Most organizations prefer Python for AI and machine learning, but the JVM-based distributed system is also popular for big data processing. Many Ray users are willing to incorporate parallel data processing directly into Python applications but suffer from the complexity and low efficiency of existing solutions.
MLSQL is a new SQL variant designed for big data and AI scenarios. It is open source with Apache License V2.0. With MLSQL, users can perform self-service machine learning and AI tasks on large scale datasets on top of Ray and Spark, without caring about the different programming paradigms between PySpark and Ray, simply by writing a few lines of SQL statements. MLSQL optimized its distributed engine by combining Spark and Ray and improving the underlying data exchanging efficiency between them. Also, users can run the same piece of code on any Ray cluster of their choice.

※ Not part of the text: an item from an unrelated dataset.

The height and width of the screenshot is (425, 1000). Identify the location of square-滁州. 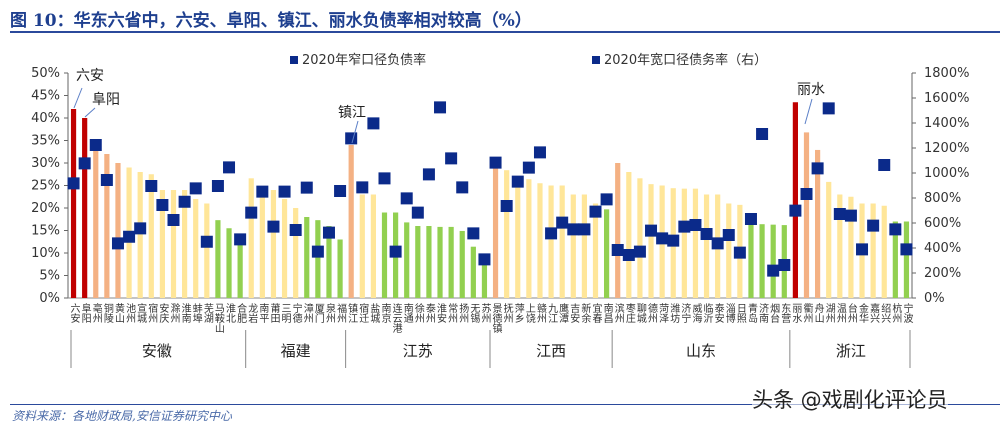
(174, 220).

In this presentation, Dong Li will outline the basics of MLSQL with a live demo and a deep-dive into how MLSQL implements Spark+Ray on the engine side to build an efficient and single substrate for big data and AI.

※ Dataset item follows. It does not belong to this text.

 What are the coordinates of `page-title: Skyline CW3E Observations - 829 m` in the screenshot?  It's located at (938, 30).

Dong Li is the Founding Member and Senior Director of Product and Innovation at Kyligence, an Apache Kylin Core Developer (Committer) and member of the Project Management Committee (PMC) where he focuses on big data technology development. Previously, he was a Senior Engineer in eBay's Global Analytics Infrastructure Department, a Software Development Engineer for Microsoft Cloud Computing and Enterprise Products, and a core member of the Microsoft Business Products Dynamics Asia Pacific team where he participated in the development of a new generation of cloud-based ERP solutions.